Many AI systems are trained to be helpful through generation. You’re asking for the opposite, and you need to be insistent. If the AI slips and offers rewrites, redirect: “I asked you not to write for me. Just tell me what’s wrong and why.”

What to ask for. Request specific kinds of critique:

  • “Read this scene and identify where the pacing drags.”
  • “What are my three worst habits in this draft?”
  • “Where does the dialogue feel unnatural, and why?”
  • “What’s the weakest paragraph and what makes it weak?”

Avoid asking “Is this good?” or “What do you think?” These invite vague praise or unhelpfully broad criticism. Specific questions yield specific answers.

Working with feedback. When the AI identifies a problem, resist asking for solutions. Instead, ask clarifying questions: “Why does that section drag?” or “What would tightening look like in principle?” The goal is understanding the problem deeply enough to solve it yourself.

The temptation to resist. You will be tempted to ask for “just one example” of how to fix something. This is the crack through which pure authorship leaks away. If you’ve committed to this approach, hold the line. The struggle is the point.

The Muse

You are the sole source. AI is pure instrument, channeling your vision without contribution.

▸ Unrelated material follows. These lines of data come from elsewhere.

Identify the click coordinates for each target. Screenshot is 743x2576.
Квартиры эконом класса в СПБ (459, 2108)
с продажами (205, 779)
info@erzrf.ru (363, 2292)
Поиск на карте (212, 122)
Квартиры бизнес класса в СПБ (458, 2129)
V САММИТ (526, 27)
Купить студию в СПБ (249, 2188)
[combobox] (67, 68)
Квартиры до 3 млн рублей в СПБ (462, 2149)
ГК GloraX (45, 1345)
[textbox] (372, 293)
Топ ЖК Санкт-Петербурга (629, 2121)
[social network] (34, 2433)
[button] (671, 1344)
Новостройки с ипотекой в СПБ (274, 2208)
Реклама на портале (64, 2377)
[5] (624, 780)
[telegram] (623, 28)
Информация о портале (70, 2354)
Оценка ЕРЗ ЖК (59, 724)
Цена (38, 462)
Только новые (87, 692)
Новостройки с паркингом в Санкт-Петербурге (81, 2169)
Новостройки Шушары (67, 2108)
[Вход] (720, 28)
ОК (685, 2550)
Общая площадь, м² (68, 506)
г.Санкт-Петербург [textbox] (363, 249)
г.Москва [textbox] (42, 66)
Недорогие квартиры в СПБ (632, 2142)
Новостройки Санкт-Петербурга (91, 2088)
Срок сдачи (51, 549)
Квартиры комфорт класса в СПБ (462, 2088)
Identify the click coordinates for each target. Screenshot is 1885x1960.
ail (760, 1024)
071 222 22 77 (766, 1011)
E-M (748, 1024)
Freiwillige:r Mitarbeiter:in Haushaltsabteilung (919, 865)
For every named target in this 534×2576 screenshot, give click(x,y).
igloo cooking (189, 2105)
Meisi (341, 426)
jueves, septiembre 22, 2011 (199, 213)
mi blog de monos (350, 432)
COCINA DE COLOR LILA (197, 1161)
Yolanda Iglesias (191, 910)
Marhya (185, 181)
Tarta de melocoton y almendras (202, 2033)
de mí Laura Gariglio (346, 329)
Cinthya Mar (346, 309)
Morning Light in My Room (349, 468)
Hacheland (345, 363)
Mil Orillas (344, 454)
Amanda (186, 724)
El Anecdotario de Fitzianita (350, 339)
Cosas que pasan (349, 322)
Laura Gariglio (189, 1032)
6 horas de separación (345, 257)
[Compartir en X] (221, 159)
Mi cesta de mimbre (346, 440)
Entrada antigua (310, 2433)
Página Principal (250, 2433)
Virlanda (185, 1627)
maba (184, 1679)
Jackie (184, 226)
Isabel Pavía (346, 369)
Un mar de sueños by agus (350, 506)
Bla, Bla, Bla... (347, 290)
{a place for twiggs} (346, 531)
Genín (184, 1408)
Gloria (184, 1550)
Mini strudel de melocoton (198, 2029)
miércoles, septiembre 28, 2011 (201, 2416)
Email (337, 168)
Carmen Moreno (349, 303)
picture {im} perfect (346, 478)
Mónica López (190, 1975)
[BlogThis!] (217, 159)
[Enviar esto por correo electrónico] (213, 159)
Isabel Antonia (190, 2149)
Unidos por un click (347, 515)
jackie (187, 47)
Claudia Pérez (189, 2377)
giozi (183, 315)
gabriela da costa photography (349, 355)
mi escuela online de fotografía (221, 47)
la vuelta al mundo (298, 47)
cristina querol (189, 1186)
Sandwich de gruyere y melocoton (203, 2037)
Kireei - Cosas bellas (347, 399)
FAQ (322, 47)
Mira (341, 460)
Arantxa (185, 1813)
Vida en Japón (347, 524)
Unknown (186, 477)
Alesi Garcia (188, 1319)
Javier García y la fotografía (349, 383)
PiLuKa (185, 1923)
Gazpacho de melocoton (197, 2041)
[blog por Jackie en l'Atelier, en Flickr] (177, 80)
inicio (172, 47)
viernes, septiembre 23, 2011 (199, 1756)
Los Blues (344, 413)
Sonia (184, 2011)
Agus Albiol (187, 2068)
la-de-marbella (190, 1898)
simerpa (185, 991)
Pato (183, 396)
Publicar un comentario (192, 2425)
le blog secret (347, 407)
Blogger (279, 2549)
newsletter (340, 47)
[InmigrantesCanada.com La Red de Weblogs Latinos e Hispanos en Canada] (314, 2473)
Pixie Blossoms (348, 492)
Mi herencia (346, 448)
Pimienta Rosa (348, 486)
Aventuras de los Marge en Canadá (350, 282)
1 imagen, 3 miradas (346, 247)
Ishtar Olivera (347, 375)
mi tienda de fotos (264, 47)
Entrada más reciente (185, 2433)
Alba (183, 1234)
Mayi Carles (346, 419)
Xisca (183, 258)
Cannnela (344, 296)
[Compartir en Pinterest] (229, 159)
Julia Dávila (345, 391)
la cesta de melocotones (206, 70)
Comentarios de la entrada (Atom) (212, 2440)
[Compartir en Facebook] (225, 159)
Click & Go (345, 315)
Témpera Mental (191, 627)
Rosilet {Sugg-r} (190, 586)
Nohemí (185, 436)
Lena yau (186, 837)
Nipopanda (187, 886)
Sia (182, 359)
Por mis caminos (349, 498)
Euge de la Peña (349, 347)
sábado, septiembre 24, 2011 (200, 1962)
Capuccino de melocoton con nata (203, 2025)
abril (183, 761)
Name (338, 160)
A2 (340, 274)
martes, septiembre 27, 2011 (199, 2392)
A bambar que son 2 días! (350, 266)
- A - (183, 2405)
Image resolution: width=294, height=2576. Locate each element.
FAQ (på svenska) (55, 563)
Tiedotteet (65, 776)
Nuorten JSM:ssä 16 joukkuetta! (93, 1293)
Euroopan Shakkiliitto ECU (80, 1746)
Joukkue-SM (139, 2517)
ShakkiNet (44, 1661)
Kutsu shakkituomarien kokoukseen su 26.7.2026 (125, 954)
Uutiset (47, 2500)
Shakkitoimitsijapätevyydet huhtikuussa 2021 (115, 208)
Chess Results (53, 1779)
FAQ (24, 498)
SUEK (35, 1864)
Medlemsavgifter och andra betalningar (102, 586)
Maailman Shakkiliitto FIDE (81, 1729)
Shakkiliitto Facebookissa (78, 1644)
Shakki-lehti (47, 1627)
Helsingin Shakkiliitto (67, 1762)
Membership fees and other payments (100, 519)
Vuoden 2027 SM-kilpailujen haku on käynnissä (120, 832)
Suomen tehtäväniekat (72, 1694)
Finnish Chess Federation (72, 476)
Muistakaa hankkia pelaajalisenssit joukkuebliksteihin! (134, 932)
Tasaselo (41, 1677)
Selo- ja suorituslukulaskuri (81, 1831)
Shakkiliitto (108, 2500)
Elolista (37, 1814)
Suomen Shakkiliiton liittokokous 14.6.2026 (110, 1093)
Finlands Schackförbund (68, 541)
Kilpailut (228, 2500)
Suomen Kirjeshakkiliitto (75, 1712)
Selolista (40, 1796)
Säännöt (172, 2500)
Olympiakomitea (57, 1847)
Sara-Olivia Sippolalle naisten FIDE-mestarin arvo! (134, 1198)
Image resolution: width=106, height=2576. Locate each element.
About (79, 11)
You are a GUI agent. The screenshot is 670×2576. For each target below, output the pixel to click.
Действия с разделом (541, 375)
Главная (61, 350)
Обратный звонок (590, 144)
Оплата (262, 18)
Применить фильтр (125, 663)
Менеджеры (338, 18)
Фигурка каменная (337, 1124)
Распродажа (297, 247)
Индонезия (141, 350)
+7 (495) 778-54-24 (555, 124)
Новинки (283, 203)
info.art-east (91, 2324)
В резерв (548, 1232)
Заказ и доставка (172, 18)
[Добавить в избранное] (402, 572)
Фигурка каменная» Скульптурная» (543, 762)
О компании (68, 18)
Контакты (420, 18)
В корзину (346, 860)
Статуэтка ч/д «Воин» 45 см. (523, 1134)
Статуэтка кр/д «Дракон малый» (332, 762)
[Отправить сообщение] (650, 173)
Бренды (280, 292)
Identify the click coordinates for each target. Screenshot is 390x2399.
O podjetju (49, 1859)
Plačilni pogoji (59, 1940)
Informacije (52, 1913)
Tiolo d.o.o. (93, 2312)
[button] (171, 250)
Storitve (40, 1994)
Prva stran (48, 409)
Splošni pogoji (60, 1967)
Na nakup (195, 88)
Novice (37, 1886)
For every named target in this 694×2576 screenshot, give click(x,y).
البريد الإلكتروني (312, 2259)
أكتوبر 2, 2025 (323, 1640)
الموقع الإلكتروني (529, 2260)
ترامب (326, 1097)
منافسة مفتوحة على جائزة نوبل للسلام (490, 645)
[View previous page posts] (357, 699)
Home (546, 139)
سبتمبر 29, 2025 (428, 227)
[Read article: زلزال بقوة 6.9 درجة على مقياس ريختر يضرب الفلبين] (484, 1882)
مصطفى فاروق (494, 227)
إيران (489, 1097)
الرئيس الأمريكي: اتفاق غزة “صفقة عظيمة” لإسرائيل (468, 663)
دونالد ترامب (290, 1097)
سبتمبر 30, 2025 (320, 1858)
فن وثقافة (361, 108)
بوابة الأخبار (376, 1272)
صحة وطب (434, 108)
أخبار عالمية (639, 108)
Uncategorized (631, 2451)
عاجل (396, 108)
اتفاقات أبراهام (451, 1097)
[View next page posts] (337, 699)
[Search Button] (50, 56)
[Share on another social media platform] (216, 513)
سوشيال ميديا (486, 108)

Maximum constraint. Your instructions should leave no room for AI interpretation: “Write exactly what I describe, in the style I specify, adding nothing.” This is the most constrained use of AI generation, not because you’re not generating, but because every element of what’s generated is dictated by you.

Dictation-level specificity. Your prompts must be detailed enough that a competent typist could produce roughly the same result: “Write a paragraph describing John entering the room. He moves slowly, tired from the journey. He notices the letter on the table but doesn’t pick it up yet. The tone is quiet dread. Use short sentences. No metaphors.”

This is demanding. You’re essentially pre-writing the content mentally and using AI to transcribe and polish.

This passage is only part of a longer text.